Your assignment :: An exact transcription of all the data is the expected reply.

____ Exercise data

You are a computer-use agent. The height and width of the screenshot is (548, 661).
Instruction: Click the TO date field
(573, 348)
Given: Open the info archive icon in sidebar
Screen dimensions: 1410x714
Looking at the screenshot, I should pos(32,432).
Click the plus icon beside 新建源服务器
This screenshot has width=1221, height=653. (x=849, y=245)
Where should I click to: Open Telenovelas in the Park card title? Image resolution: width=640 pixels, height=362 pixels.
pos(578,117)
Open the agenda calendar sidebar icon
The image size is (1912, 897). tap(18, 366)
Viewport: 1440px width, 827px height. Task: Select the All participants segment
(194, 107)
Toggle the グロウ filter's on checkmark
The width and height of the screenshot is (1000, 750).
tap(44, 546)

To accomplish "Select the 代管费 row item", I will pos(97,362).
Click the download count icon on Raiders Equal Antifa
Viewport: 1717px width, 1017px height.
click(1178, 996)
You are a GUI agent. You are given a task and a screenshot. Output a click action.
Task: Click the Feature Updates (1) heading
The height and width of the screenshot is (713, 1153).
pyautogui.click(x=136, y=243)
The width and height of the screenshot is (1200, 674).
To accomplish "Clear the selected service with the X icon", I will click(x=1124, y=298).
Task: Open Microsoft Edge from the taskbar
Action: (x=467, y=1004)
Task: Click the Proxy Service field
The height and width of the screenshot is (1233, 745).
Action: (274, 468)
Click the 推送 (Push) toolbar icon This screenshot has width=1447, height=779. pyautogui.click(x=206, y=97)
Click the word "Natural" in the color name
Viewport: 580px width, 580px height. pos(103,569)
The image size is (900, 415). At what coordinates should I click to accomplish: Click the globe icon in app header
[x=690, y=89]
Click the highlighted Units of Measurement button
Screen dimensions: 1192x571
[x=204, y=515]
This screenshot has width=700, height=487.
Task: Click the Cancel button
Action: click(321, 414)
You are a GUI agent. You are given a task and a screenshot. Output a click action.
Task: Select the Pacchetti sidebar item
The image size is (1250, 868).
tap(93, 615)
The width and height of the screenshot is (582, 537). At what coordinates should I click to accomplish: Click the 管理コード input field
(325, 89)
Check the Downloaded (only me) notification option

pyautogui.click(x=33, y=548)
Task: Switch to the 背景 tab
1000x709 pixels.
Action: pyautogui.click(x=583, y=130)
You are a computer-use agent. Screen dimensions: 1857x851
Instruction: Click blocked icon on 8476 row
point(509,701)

________

Written answer ::
You are a computer-use agent. The height and width of the screenshot is (548, 661).
Instruction: Click the TO date field
(573, 348)
Given: Open the info archive icon in sidebar
Screen dimensions: 1410x714
Looking at the screenshot, I should pos(32,432).
Click the plus icon beside 新建源服务器
This screenshot has width=1221, height=653. (x=849, y=245)
Where should I click to: Open Telenovelas in the Park card title? Image resolution: width=640 pixels, height=362 pixels.
pos(578,117)
Open the agenda calendar sidebar icon
The image size is (1912, 897). tap(18, 366)
Viewport: 1440px width, 827px height. Task: Select the All participants segment
(194, 107)
Toggle the グロウ filter's on checkmark
The width and height of the screenshot is (1000, 750).
tap(44, 546)

To accomplish "Select the 代管费 row item", I will pos(97,362).
Click the download count icon on Raiders Equal Antifa
Viewport: 1717px width, 1017px height.
click(1178, 996)
You are a GUI agent. You are given a task and a screenshot. Output a click action.
Task: Click the Feature Updates (1) heading
The height and width of the screenshot is (713, 1153).
pyautogui.click(x=136, y=243)
The width and height of the screenshot is (1200, 674).
To accomplish "Clear the selected service with the X icon", I will click(x=1124, y=298).
Task: Open Microsoft Edge from the taskbar
Action: (x=467, y=1004)
Task: Click the Proxy Service field
The height and width of the screenshot is (1233, 745).
Action: (274, 468)
Click the 推送 (Push) toolbar icon This screenshot has width=1447, height=779. pyautogui.click(x=206, y=97)
Click the word "Natural" in the color name
Viewport: 580px width, 580px height. pos(103,569)
The image size is (900, 415). At what coordinates should I click to accomplish: Click the globe icon in app header
[x=690, y=89]
Click the highlighted Units of Measurement button
Screen dimensions: 1192x571
[x=204, y=515]
This screenshot has width=700, height=487.
Task: Click the Cancel button
Action: click(321, 414)
You are a GUI agent. You are given a task and a screenshot. Output a click action.
Task: Select the Pacchetti sidebar item
The image size is (1250, 868).
tap(93, 615)
The width and height of the screenshot is (582, 537). At what coordinates should I click to accomplish: Click the 管理コード input field
(325, 89)
Check the Downloaded (only me) notification option

pyautogui.click(x=33, y=548)
Task: Switch to the 背景 tab
1000x709 pixels.
Action: pyautogui.click(x=583, y=130)
You are a computer-use agent. Screen dimensions: 1857x851
Instruction: Click blocked icon on 8476 row
point(509,701)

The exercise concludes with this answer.